» Brief
In the entries below, locate the line with "Task: Expand the Authoring Tool dropdown", then give again that line and all lines after it, exactly, with pictures omitted.

» Records shown

*** Block opens ***

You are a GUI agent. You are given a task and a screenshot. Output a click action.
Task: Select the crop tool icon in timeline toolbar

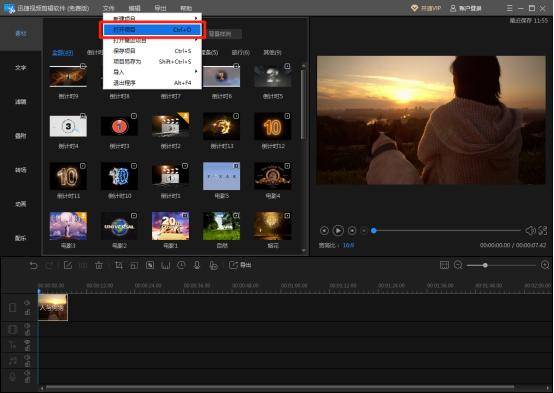[x=119, y=265]
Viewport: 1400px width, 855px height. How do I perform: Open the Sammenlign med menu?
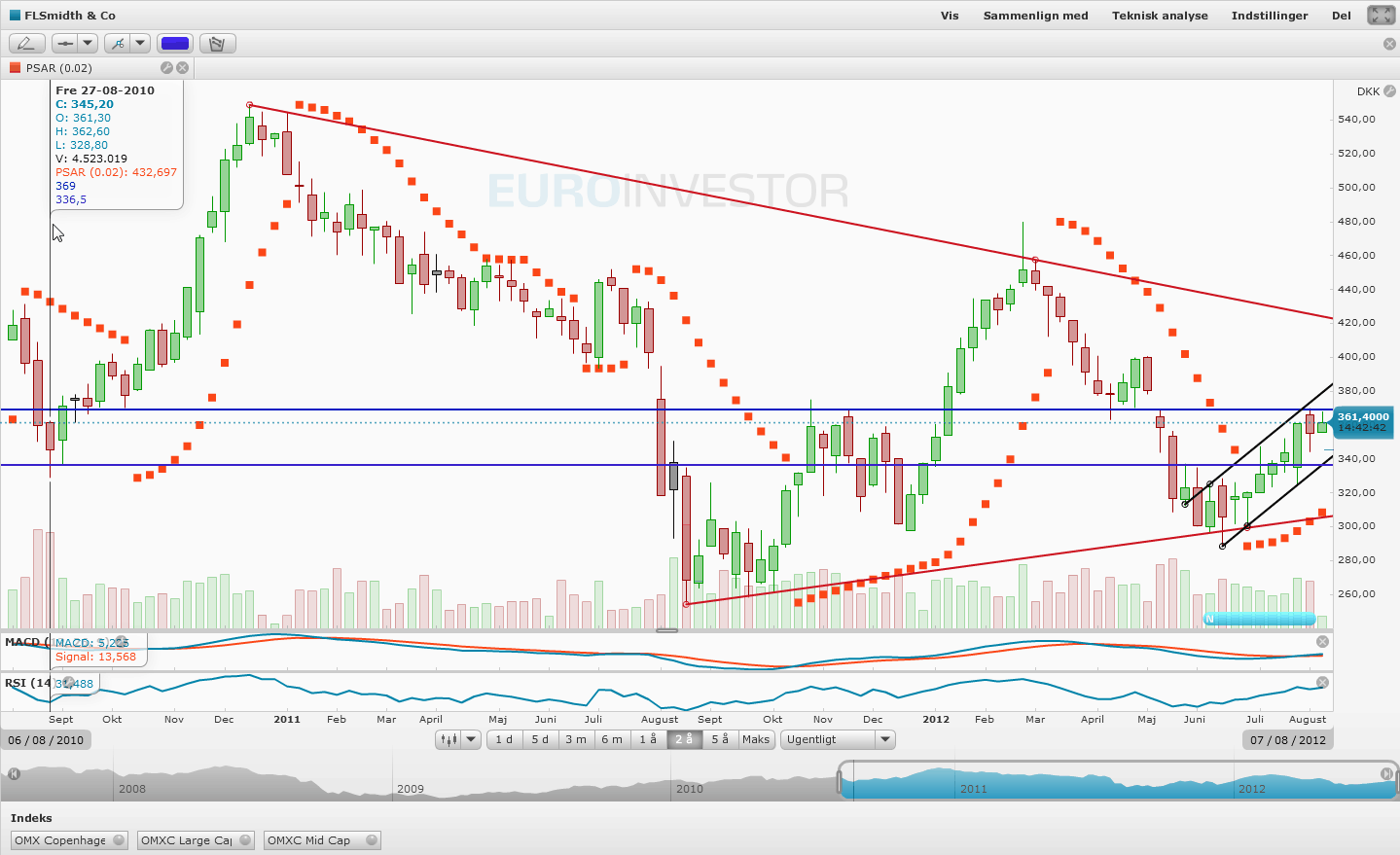pos(1035,16)
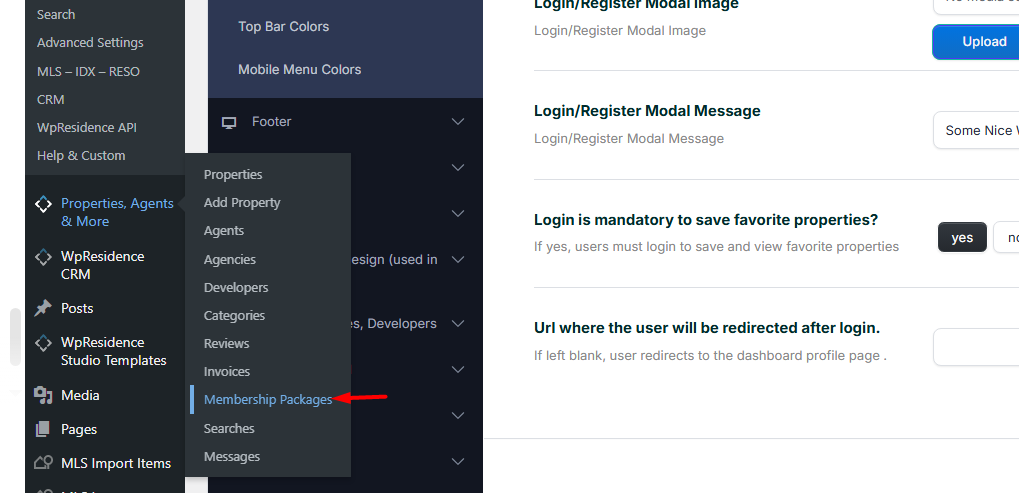Open Mobile Menu Colors settings
This screenshot has width=1019, height=493.
(299, 70)
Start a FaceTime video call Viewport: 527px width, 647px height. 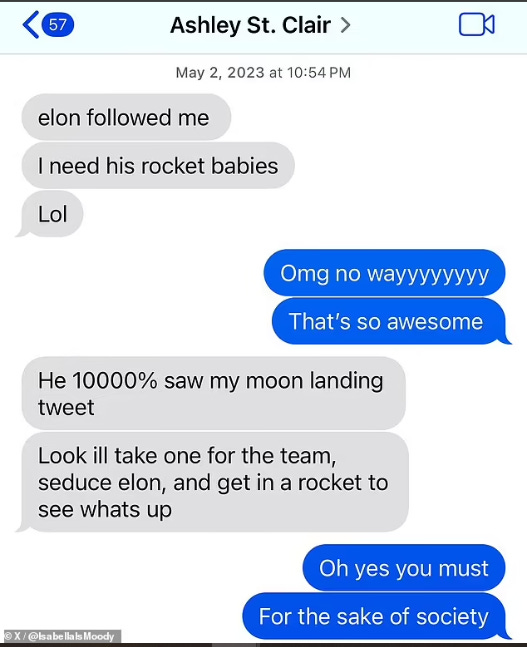477,25
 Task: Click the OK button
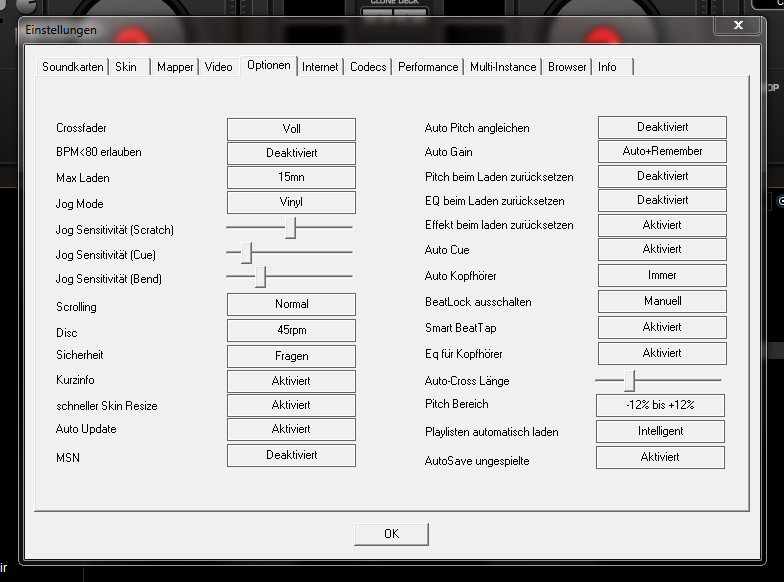point(391,534)
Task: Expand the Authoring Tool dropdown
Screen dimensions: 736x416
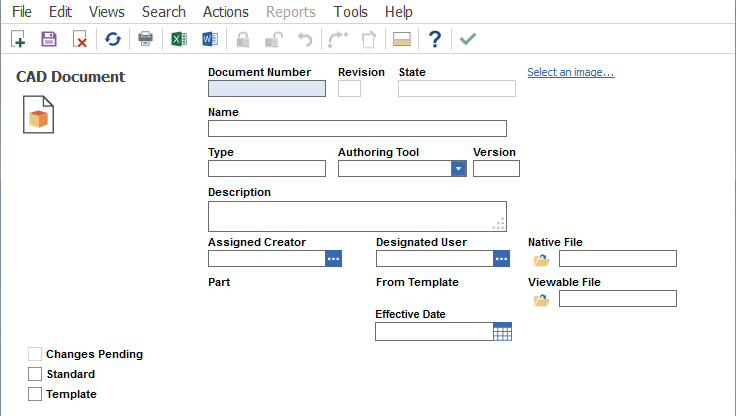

*** Block closes ***

» Task output
Task: Expand the Authoring Tool dropdown
Screen dimensions: 736x416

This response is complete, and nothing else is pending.